Platform tersebut juga diwajibkan menerapkan sistem verifikasi untuk memastikan izin tersebut benar-benar diperoleh.

Berdasarkan data dari Asosiasi e-Enfance untuk Perlindungan Anak Daring, 82 persen anak di bawah umur di Prancis terpapar konten berbahaya secara daring, seperti penjualan narkoba, senjata, serta gambar dan video yang tidak pantas.

Penggunaan media sosial juga memicu meningkatnya kasus perundungan verbal dan pengucilan sosial di sekolah.

Laporan e-Enfance tahun 2023 mencatat bahwa 67 persen anak usia 8-10 tahun dan 86 persen anak usia 8-18 tahun di Prancis menggunakan media sosial.

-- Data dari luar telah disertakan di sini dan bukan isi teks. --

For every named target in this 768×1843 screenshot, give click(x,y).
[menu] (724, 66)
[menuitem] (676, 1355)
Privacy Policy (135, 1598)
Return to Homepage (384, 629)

Satu dari empat keluarga di Prancis mengalami perundungan siber. Anak-anak yang menjadi korban perundungan itu mengalami berbagai dampak buruk, dengan 51 persen menghadapi masalah pendidikan, sementara 52 persen lainnya mengalami gangguan tidur dan kehilangan nafsu makan.

Dengan meningkatnya paparan anak-anak terhadap internet dan risiko yang ditimbulkan, pemerintah Prancis mengambil langkah-langkah untuk melindungi kesehatan dan hak-hak anak.

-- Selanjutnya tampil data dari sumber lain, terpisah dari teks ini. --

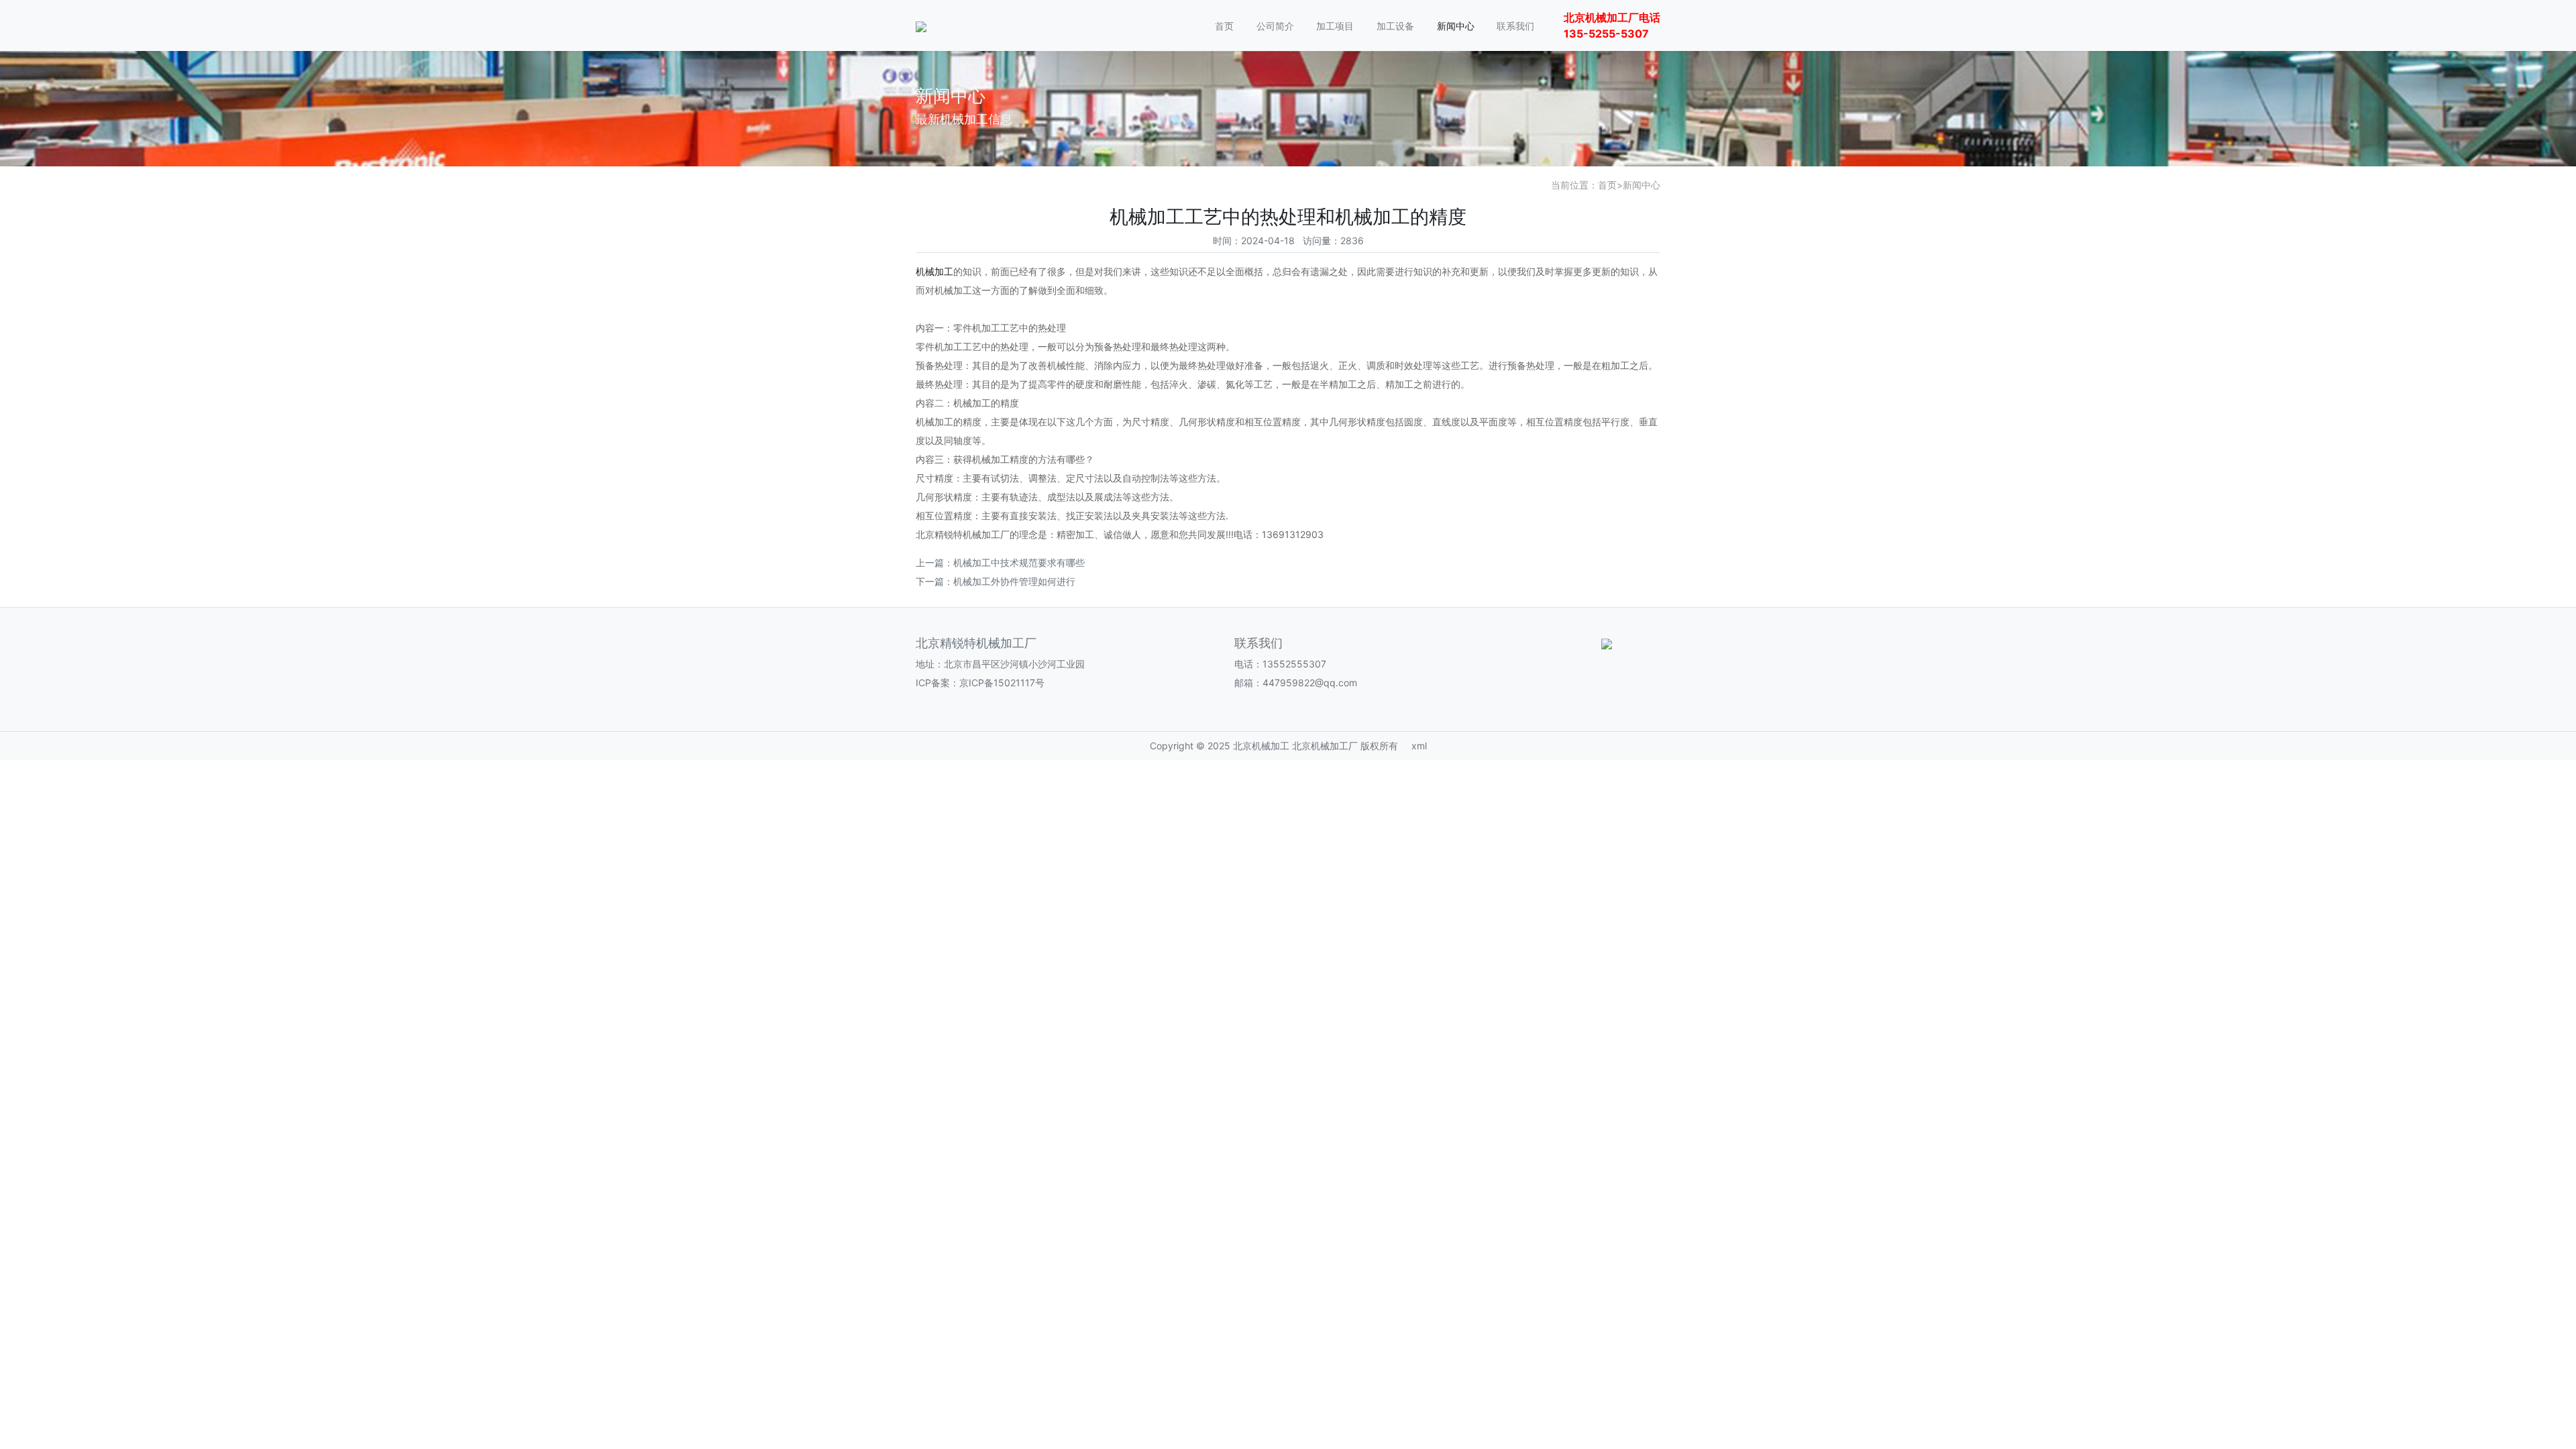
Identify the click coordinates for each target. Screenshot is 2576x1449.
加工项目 (1335, 26)
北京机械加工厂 (1325, 745)
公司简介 (1275, 26)
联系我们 (1515, 26)
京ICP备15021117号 (1001, 682)
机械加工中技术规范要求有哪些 (1019, 562)
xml (1419, 745)
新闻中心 (1455, 26)
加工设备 (1395, 26)
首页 (1224, 26)
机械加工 (934, 271)
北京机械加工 (1261, 745)
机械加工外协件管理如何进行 (1014, 581)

Langkah tersebut meliputi memerangi perundungan dan perundungan siber di sekolah, mencegah akses anak-anak terhadap konten yang tidak pantas, mewajibkan verifikasi usia untuk situs tertentu dan mempertimbangkan dampak kesehatan mental akibat konten digital yang merugikan anak-anak.

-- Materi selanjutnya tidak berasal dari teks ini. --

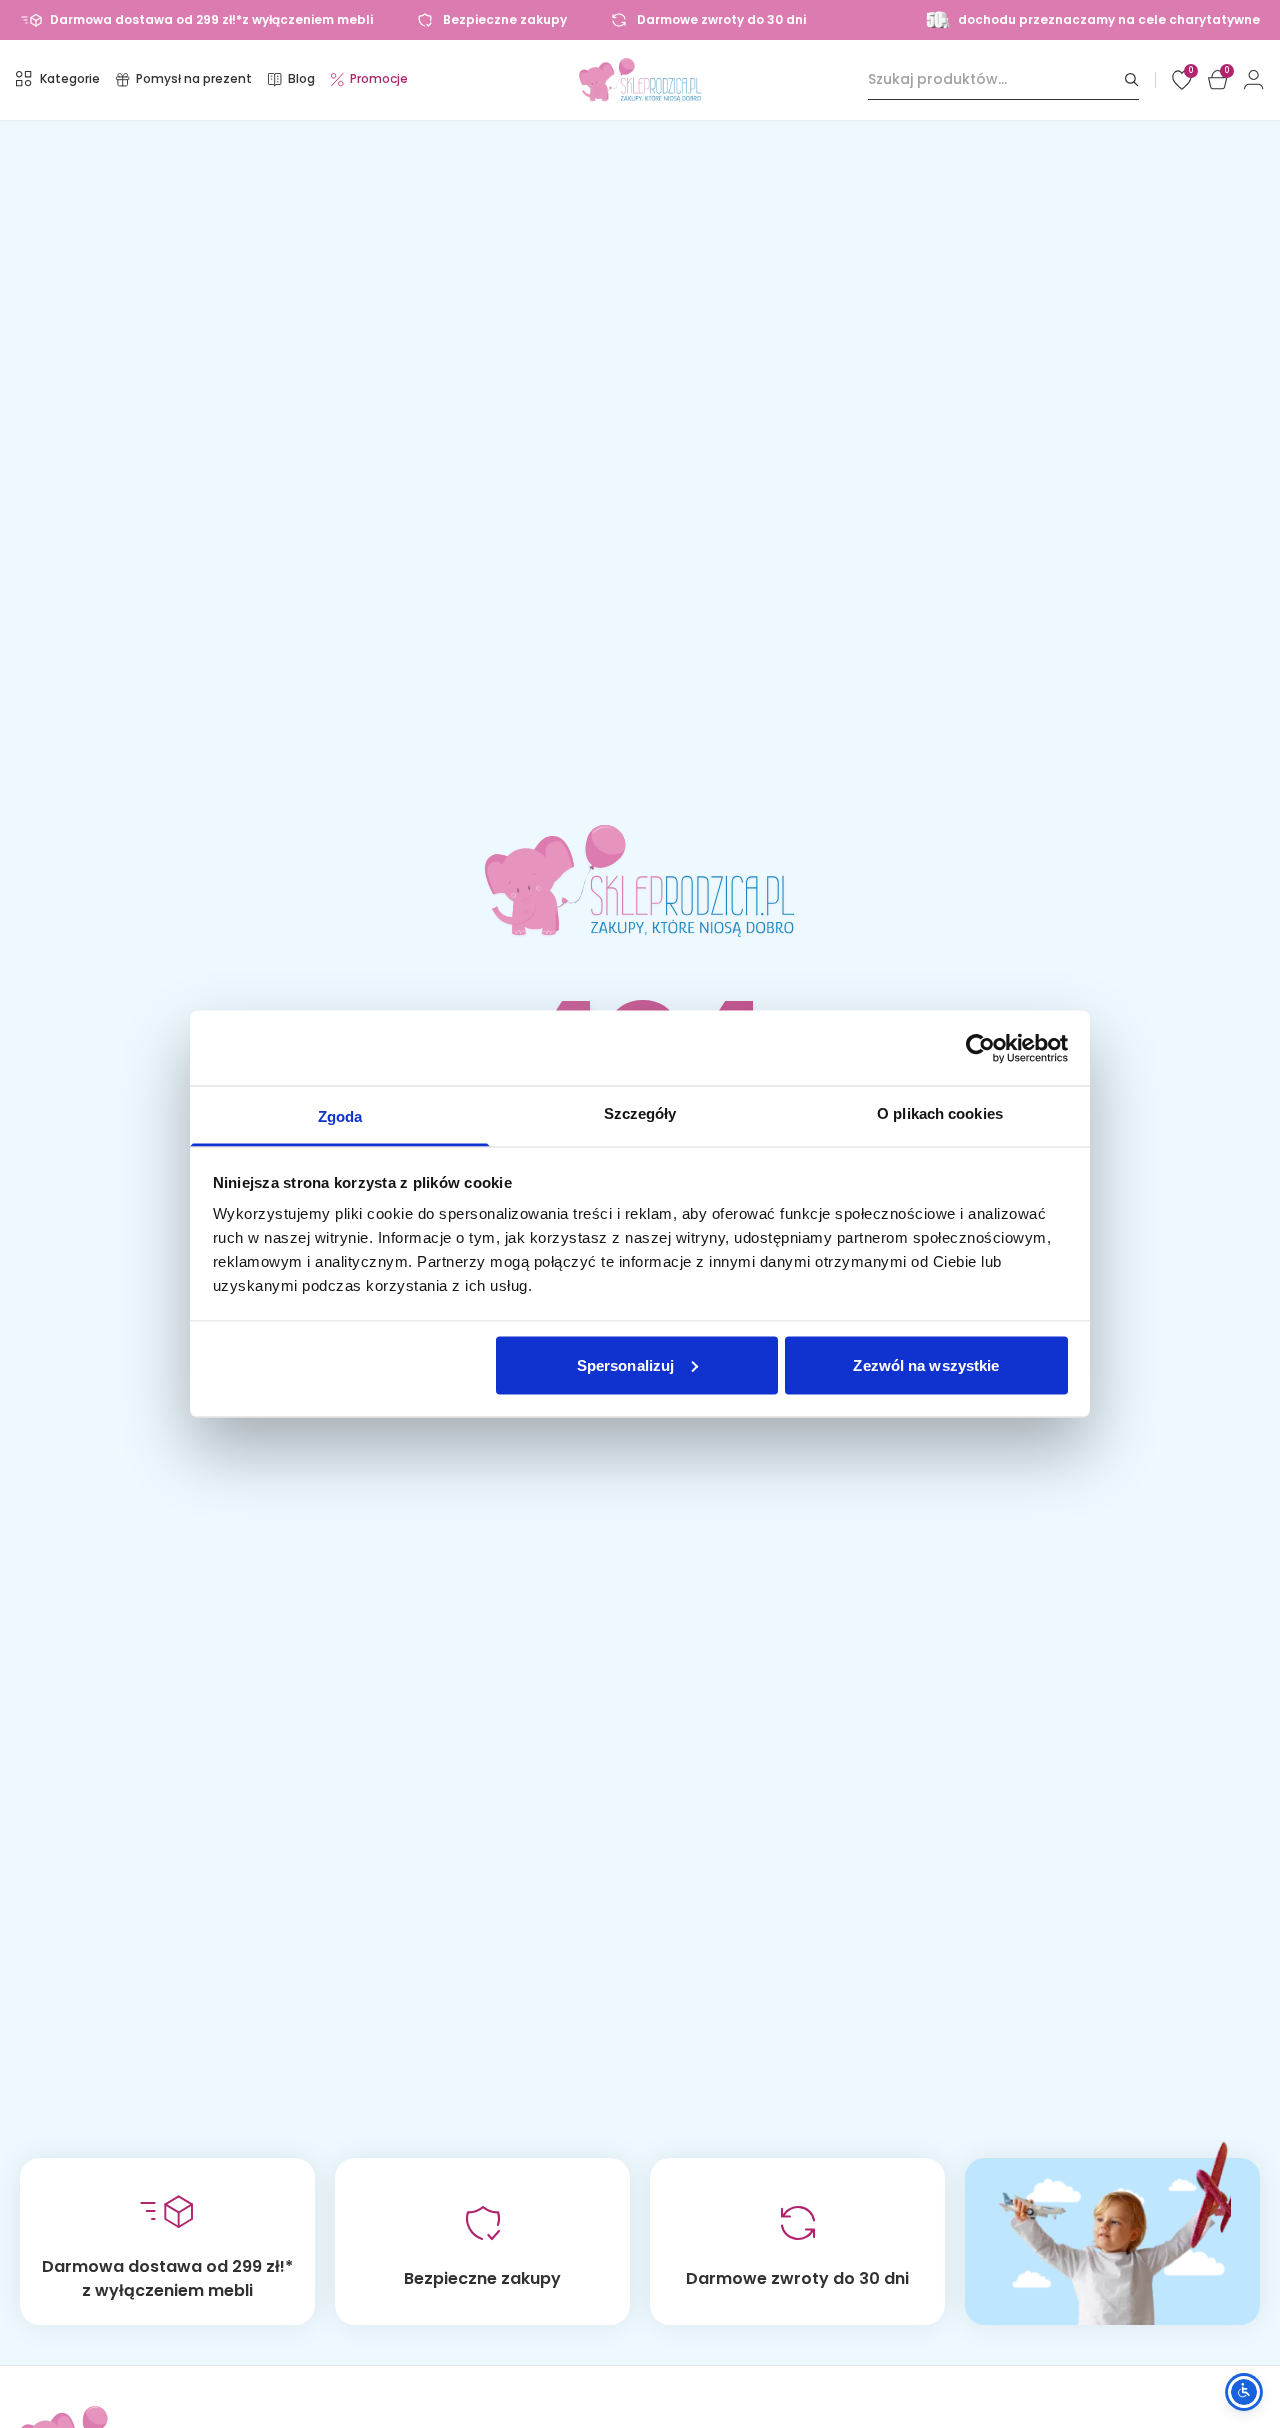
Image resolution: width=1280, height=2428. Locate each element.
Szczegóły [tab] (640, 1113)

UU Perlindungan Anak di medsos

Undang-undang yang disahkan pada 2023 mewajibkan anak-anak di bawah usia 15 tahun untuk mendapatkan izin orang tua sebelum mendaftar di platform media sosial.

Platform yang melanggar aturan ini dapat dikenakan denda hingga 1 persen dari pendapatan globalnya. Selain itu, orang tua dapat meminta platform untuk menangguhkan akun media sosial anak mereka yang berusia 15 tahun.

Laura Morin, Direktur Jenderal Asosiasi L’Enfant Bleu, mengatakan sejak 1989 organisasinya telah menangani berbagai bentuk korban kekerasan terhadap anak, termasuk kekerasan fisik, seksual, psikologis, dan penelantaran berat.

Menurut Morin, lemahnya regulasi hukum menuntut para orang tua dan orang dewasa untuk lebih berhati-hati dalam mengawasi aktivitas internet anak-anak mereka.

Ia menekankan pentingnya kesadaran untuk mendorong orang tua agar membimbing anak-anak mereka.

Morin menjelaskan bahwa banyak orang tua tidak menyadari bahwa membagikan foto anak mereka di media sosial sama dengan mendistribusikan foto tersebut kepada orang asing di jalan.

Risiko akun medsos anak

Morin menyoroti bahwa anak-anak dapat membuat akun media sosial sejak usia delapan tahun, sebuah situasi yang ia samakan dengan anak-anak yang berkeliaran di jalan tanpa perlindungan.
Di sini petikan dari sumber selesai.